Normand Beauregard (à droite) promet 100 millions $ par année pour le soutien aux aînés pour les cinq prochaines années si Jean-François Lisée devenait premier ministre en 2018. 

Louis-Hébert: le candidat du PQ ne parle pas de souveraineté

Lorsqu'il fait du porte-à-porte, le candidat du Parti québécois dans la partielle de Louis-Hébert, Normand Beauregard, n'aborde pas de son propre chef la question de la souveraineté.
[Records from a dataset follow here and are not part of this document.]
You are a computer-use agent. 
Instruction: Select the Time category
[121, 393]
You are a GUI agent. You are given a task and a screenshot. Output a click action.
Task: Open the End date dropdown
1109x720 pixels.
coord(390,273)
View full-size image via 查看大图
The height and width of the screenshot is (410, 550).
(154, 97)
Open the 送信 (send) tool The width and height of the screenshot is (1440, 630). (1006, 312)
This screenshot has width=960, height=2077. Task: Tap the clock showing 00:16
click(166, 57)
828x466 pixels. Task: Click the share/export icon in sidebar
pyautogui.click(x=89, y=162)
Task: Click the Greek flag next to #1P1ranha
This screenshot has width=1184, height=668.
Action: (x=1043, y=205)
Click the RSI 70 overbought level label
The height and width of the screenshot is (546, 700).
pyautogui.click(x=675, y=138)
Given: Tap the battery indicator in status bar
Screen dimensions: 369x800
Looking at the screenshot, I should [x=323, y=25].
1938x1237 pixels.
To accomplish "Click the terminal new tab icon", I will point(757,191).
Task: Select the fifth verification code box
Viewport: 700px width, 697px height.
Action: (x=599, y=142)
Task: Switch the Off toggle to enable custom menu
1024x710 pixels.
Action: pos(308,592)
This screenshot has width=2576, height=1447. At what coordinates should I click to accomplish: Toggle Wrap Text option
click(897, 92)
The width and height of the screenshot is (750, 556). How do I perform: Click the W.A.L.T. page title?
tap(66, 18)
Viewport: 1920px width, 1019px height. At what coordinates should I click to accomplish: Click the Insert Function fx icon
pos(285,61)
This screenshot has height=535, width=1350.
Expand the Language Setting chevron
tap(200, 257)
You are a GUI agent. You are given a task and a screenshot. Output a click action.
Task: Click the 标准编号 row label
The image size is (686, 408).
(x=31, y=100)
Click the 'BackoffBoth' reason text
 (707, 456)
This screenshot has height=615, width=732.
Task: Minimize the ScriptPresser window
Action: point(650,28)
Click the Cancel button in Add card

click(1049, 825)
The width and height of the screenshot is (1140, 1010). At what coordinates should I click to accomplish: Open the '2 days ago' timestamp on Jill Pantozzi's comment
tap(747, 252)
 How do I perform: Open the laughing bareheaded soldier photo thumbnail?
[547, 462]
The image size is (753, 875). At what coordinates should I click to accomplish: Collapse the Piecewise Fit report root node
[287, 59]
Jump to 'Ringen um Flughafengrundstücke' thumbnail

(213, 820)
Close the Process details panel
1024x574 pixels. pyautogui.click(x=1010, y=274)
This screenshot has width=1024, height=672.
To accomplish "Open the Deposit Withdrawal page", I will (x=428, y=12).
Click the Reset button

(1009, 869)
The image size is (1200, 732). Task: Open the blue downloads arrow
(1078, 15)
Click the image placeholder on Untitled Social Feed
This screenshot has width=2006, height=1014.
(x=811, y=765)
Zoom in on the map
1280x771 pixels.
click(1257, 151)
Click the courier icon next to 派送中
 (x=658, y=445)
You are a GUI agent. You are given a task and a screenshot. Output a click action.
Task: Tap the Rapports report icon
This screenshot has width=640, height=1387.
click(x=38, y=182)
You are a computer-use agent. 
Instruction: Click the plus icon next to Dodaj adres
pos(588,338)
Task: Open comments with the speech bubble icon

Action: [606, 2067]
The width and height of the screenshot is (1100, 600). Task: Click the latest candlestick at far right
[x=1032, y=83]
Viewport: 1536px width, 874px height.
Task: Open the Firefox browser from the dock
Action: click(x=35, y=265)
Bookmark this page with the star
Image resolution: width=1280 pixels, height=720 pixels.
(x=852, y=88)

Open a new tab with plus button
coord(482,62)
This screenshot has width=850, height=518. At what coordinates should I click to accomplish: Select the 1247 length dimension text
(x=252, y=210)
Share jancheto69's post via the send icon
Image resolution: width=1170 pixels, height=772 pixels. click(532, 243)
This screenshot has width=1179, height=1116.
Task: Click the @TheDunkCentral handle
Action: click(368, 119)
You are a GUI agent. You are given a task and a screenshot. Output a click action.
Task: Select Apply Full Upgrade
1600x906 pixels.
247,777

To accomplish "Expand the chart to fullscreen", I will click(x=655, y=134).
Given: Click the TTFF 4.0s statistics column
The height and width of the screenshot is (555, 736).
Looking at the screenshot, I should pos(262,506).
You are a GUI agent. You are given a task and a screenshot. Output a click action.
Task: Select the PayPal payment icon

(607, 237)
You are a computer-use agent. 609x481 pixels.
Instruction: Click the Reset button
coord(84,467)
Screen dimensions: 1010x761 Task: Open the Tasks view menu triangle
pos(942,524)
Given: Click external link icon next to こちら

«Non, parce que le programme du Parti québécois est très clair à ce sujet là, à savoir que l'on va relancer la démarche après avoir remis les finances publiques et l'État québécois sur pied», a-t-il expliqué en entrevue au Soleil
M. Beauregard admet également que les électeurs ne causent pas davantage de la séparation du Québec, et ce, même si, selon lui, 30 à 35 % d'entre eux sont favorables à celle-ci. «Ils ne me parlent pas d'indépendance et nous on sait qu'il n'y aura pas de référendum avant les cinq prochaines années», renchérit le biologiste. 
Mais si d'aventure le sujet est amené, il n'hésite pas à en parler, précise-t-il. «Par exemple sur qu'est-ce qu'on fait de la sempiternelle question de la péréquation. Je suis le premier à dire qu'il faut s'en passer», affirme M. Beauregard qui ajoute s'être présenté à tous les débats comme «fervent souverainiste et environnementaliste». 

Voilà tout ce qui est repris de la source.